** Target position records **
▽

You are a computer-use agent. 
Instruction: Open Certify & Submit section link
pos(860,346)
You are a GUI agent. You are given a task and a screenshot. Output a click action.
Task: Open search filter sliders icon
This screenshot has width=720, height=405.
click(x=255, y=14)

△

** Objective **
Output every line of the records above, unchanged and in the same order.

** Answer to this task **
You are a computer-use agent. 
Instruction: Open Certify & Submit section link
pos(860,346)
You are a GUI agent. You are given a task and a screenshot. Output a click action.
Task: Open search filter sliders icon
This screenshot has width=720, height=405.
click(x=255, y=14)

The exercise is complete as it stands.